Una falla del procedimento secondo la difesa, dal momento che l’autopsia non era stata in grado di chiarire con precisione la causa di morte della Ceste. Ed effettivamente è una circostanza anomala che non siano stati effettuati rilievi specifici considerando che lo screening sugli indumenti della vittima in questi casi è uno dei primi esami di laboratorio. E lo è perché in grado di fornire importanti informazioni in ordine alle persone che per ultime si sono interfacciate con la vittima stessa. Ciò proprio in virtù del principio di Locard, uno dei più utilizzati in criminalistica, che può essere sintetizzato nella massima “ogni contatto lascia una traccia”. Nello specifico, Locard ha affermato che ogni criminale lascia sul luogo del delitto una traccia e porta via con sé qualcosa.
Contestualizzando, la dott.ssa Maria Gugliuzza e il dottor Romanazzi – i medici legali nominati dal Pm titolare delle indagini – nella loro relazione tecnica avevano precisato come i resti della moglie di Buoninconti non mostrassero lesioni ossee evidenti. Di conseguenza, i due consulenti avevano ritenuto di attribuire la causa di morte alla matrice asfittica non potendo sostenere un’ipotesi alternativa. Per ragioni di completezza, deve essere anche sottolineato che sul corpo della Ceste non erano state riscontrate né ferite riconducibili all’utilizzo di un’arma da taglio né ferite assimilabili all’esplosione di un colpo d’arma da fuoco.
Di qui la decisione del pool difensivo di adire il Tribunale di Asti per ricevere l’autorizzazione ad accedere e a svolgere accertamenti su eventuali Dna terzi presenti sugli indumenti, sugli altri effetti personali della donna e su quanto campionato nelle auto in uso alla famiglia Buoninconti. Simili esami erano chiaramente volti ad ottenere nuovi elementi che, unitamente a quelli potenzialmente ricavabili dall’investigazione tradizionale, potessero aprire uno spiraglio per fondare il deposito di un’istanza di revisione processuale.

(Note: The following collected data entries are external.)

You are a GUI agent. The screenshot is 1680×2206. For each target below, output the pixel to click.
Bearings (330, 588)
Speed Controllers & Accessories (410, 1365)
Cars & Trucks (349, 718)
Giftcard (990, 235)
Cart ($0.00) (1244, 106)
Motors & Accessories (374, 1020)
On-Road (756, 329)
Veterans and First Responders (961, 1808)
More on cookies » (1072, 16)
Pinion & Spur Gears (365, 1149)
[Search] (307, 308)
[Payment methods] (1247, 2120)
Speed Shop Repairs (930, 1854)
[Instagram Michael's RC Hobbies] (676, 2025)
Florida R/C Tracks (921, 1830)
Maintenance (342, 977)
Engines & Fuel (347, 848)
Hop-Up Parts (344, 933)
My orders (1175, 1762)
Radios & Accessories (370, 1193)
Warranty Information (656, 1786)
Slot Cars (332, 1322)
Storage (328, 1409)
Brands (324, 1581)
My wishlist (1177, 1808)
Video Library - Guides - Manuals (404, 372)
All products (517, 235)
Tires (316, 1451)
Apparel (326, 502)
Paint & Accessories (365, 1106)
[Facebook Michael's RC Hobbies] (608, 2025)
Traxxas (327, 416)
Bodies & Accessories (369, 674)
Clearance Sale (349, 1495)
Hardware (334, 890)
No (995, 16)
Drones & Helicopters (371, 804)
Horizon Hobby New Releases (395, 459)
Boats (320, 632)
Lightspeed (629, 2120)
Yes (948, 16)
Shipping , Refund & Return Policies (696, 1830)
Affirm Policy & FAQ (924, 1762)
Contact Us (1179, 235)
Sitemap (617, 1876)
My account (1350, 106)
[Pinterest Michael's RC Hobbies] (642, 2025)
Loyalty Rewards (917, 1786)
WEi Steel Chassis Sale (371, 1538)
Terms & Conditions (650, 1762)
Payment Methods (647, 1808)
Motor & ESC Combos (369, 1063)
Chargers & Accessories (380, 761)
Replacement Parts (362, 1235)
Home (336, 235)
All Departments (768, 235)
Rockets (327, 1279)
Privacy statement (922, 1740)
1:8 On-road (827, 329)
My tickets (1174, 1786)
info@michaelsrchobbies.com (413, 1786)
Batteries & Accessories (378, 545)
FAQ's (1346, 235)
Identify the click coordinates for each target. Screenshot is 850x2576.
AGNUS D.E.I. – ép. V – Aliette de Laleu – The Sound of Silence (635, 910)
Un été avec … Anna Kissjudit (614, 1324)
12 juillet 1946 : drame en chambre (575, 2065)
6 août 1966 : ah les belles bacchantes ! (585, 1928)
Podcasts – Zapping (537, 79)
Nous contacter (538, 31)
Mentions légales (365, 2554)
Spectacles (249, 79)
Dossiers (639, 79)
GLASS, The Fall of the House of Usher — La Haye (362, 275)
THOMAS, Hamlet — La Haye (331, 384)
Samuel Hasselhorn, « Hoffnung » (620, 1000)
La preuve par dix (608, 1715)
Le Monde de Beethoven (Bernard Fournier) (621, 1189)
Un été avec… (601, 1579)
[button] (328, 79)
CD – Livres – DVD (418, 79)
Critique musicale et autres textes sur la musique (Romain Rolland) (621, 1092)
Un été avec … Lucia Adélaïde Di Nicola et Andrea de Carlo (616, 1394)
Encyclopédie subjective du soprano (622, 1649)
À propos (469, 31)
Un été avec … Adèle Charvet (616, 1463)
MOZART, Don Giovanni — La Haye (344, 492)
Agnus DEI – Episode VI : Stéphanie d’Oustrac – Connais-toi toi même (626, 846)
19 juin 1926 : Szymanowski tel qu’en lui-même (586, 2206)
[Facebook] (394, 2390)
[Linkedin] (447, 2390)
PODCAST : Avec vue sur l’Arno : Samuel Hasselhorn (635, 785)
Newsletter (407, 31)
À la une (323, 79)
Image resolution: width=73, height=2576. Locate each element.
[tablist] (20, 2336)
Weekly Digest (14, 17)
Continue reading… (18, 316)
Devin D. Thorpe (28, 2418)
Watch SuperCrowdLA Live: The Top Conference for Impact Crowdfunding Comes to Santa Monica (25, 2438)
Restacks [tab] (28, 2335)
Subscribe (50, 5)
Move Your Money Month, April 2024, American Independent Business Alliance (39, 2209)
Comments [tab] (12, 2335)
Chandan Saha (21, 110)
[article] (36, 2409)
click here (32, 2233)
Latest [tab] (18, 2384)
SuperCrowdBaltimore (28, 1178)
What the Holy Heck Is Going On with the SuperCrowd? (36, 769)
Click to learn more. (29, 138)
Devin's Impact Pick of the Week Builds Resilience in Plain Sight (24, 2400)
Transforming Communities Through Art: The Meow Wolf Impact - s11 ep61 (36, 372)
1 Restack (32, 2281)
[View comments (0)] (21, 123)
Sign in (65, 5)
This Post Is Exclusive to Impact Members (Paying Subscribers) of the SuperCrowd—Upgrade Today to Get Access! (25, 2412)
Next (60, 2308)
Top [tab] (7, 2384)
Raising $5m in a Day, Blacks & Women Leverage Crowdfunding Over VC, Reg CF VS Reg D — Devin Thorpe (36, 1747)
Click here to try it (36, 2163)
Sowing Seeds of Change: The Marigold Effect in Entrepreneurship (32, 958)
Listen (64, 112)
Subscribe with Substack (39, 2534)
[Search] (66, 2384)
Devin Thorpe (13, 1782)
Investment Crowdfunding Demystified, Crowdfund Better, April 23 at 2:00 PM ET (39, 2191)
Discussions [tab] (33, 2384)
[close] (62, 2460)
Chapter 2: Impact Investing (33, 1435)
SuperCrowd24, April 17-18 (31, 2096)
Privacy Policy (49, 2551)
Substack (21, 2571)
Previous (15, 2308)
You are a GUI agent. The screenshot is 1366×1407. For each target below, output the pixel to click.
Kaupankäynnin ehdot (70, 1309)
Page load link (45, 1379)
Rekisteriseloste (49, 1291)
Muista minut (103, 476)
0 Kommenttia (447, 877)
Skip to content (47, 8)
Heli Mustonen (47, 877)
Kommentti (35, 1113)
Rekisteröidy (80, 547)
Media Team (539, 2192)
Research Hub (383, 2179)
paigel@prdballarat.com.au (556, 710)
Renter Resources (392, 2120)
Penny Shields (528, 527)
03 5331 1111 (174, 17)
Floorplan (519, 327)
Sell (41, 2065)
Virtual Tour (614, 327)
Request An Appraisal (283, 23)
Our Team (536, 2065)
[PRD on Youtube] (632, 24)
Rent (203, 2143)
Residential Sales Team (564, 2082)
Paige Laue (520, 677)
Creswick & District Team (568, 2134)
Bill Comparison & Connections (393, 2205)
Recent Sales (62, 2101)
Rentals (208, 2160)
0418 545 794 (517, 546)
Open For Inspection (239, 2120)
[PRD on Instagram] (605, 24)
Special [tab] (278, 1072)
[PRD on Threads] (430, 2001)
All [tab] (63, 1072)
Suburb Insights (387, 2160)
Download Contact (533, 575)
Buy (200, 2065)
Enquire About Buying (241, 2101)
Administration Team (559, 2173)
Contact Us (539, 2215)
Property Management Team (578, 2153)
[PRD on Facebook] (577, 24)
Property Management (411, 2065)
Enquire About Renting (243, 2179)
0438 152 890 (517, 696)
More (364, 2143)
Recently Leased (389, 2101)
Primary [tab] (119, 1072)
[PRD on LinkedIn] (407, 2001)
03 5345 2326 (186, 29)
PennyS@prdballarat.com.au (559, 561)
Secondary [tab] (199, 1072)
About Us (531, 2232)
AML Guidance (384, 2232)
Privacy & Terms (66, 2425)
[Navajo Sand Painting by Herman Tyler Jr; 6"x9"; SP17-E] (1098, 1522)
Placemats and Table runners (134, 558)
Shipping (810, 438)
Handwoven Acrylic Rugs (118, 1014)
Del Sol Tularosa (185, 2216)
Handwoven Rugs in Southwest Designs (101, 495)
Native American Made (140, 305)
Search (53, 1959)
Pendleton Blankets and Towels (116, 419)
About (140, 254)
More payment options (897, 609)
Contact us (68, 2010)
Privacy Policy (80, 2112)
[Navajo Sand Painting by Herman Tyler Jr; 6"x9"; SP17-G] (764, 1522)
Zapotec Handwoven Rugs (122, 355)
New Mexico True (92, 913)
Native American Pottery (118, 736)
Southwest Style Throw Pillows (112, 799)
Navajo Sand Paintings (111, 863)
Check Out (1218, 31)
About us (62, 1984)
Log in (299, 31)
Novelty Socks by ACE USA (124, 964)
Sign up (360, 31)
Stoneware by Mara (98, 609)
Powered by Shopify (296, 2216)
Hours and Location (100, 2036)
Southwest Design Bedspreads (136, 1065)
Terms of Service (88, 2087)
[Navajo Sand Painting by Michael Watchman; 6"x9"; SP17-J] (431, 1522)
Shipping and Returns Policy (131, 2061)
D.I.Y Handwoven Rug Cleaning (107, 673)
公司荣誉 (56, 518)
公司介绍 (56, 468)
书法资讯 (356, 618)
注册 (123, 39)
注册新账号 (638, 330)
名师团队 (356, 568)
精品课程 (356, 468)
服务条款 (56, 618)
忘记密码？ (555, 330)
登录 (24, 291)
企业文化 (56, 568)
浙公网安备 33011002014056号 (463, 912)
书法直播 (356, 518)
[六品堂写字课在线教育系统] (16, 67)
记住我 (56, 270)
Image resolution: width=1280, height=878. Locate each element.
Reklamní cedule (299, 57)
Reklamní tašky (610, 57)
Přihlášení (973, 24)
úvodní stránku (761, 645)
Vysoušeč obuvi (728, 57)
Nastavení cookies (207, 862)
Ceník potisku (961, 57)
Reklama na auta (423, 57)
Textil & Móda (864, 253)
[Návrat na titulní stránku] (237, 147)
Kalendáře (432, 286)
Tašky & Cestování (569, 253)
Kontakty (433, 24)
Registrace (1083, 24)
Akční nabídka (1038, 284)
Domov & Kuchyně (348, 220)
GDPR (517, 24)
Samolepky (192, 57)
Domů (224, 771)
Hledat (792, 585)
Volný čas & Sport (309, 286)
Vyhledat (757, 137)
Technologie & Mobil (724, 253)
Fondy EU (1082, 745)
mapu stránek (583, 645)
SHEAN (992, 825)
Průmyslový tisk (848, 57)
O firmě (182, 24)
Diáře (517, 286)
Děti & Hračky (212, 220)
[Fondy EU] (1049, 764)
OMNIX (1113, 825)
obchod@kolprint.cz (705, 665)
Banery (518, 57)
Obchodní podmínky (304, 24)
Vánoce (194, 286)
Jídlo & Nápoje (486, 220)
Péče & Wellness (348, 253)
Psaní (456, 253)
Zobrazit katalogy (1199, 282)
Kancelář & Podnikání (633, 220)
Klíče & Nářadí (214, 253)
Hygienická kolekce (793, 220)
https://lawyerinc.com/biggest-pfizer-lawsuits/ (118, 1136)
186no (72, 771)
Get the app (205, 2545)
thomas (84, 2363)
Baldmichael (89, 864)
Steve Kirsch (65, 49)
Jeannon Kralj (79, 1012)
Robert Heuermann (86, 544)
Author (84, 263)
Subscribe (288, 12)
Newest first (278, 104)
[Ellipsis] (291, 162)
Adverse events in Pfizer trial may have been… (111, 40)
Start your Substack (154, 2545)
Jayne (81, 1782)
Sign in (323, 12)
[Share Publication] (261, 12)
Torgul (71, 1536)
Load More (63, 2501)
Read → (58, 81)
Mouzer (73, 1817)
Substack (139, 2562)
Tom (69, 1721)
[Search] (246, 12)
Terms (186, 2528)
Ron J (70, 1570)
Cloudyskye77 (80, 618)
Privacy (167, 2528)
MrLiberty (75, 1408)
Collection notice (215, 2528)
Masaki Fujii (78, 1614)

La richiesta era stata avanzata per la prima volta nel mese di luglio del 2020. In quell’occasione, il 21 luglio, era intervenuto un provvedimento di apertura rispetto alle richieste dei difensori di Buoninconti. Ma, alcuni giorni dopo, un altro provvedimento del medesimo organo giudicante aveva sottolineato che l’unica attività possibile su quei reperti era quella della ricognizione. In termini semplici non analisi, ma mera presa visione dello stato di conservazione dei reperti in parola. La questione era così stata nuovamente presentata, ma in ordine ad essa era sorta un’ulteriore questione di competenza. Dunque, la parola è passata ai giudici della Cassazione che, qualche giorno fa, hanno stabilito che la decisione inerente a quelle analisi competesse al giudice di Asti. Quindi, come effetto domino, è prontamente intervenuto il dottor Giorgio Morando del tribunale di cui si discute. E lo ha fatto rigettando ancora una volta la domanda avanzata dai legali di Buoninconti.
Tirando le fila, l’ulteriore battuta d’arresto esaurisce le possibilità per il marito di Elena Ceste di ottenere la revisione processuale. Difatti, soltanto eventuali profili genetici riconducibili a terzi avrebbero potuto fornire alla difesa le nuove prove tassativamente richieste dal codice di procedura penale per ottenere la riapertura del processo.